Background: A role of an altered dietary pattern (e.g., a diet rich in sugar) but also alterations at the level of the intestinal barrier have repeatedly been discussed to be involved in the development and progression of nonalcoholic fatty liver disease (NAFLD).
Aims: To determine if the nutritional intake, intestinal flora, and permeability and the development of NAFLD are related in humans.
Methods: Ten controls and 20 patients with NAFLD ranging from simple steatosis to steatohepatitis were included in the study. Bacterial overgrowth, orocecal transit time, and intestinal permeability were assessed. Alcohol, endotoxin, and plasminogen activator inhibitor (PAI-) 1 concentration were determined in plasma. Nutritional intake was assessed using a dietary history.

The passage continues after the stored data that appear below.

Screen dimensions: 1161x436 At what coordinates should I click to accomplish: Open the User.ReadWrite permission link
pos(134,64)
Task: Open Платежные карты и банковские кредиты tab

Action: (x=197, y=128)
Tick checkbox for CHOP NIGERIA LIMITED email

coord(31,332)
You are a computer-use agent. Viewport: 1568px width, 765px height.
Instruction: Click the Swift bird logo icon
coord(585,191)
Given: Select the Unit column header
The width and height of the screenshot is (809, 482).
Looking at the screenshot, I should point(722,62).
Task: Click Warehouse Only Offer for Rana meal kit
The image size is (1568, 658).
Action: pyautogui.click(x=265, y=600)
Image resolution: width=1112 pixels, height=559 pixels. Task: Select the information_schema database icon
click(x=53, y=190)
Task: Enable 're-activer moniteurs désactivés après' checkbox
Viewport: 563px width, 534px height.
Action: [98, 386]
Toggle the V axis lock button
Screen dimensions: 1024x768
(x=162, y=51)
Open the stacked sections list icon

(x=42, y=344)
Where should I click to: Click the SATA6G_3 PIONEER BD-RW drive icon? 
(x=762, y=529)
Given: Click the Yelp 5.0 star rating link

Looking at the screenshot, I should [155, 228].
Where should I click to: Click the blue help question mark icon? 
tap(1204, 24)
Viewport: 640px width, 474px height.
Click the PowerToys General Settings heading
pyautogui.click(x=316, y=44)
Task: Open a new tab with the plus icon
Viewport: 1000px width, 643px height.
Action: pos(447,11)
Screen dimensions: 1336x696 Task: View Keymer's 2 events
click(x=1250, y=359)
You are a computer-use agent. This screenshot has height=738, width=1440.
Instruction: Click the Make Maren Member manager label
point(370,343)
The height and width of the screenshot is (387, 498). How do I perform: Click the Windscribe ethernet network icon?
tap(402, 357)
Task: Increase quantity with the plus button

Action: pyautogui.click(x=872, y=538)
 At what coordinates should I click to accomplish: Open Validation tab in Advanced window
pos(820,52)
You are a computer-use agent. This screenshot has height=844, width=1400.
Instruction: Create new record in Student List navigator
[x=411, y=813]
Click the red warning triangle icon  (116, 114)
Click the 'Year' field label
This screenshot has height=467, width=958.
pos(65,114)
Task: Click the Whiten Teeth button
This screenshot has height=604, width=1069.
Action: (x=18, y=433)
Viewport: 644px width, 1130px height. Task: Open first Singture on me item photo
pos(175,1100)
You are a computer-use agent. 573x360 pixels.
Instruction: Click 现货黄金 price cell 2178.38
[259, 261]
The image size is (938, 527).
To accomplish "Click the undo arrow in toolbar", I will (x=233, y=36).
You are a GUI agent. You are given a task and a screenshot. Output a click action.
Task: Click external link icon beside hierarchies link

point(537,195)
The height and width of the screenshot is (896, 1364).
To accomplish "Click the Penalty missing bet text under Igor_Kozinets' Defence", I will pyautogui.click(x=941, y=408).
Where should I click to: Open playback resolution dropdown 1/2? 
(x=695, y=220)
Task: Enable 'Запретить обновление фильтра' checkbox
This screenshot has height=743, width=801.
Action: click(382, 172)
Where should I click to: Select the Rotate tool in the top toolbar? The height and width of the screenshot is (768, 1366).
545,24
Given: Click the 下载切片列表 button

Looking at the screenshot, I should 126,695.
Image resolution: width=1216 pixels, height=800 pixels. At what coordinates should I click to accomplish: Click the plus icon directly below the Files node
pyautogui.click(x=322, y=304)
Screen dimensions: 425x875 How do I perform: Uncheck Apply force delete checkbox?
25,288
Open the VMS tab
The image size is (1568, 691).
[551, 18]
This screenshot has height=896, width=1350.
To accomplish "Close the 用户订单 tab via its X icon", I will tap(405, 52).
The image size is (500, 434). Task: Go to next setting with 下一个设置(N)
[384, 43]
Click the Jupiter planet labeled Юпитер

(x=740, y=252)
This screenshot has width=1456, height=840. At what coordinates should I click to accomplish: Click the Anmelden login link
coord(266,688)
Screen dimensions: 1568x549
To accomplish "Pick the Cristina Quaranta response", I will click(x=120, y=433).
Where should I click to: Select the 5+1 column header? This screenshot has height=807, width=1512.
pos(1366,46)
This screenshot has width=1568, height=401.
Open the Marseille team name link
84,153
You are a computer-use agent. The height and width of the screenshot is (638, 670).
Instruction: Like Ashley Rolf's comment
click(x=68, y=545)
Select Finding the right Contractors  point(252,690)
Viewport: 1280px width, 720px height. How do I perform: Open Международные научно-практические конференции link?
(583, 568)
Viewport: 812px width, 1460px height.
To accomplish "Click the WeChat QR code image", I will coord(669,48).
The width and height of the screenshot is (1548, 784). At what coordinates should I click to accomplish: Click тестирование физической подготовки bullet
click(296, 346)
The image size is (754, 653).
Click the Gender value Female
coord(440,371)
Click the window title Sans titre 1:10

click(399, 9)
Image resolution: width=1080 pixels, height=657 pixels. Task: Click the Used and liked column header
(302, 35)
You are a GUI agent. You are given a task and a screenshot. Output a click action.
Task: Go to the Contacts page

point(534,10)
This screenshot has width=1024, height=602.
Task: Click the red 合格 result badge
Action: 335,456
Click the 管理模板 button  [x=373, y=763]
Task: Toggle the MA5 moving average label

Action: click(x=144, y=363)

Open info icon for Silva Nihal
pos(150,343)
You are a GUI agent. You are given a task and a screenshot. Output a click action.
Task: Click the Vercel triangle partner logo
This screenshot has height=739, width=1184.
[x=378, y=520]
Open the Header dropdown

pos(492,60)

Results: Despite no differences in the prevalence of bacterial overgrowth and in the orocecal transit time, intestinal permeability, alcohol, and endotoxin levels in plasma were significantly higher in patients with NAFLD than in controls. Similar results were also found for PAI-1 plasma concentrations. Patients with NAFLD had a significantly higher intake of protein, total carbohydrates, and mono- as well as disaccharides than controls. PAI-1, endotoxin, and ALT plasma levels were positively related to total protein and carbohydrate intake.
Conclusions: Taken together, our results indicate that intestinal permeability, endogenous alcohol synthesis, and nutritional intake are markedly altered in patients with NAFLD.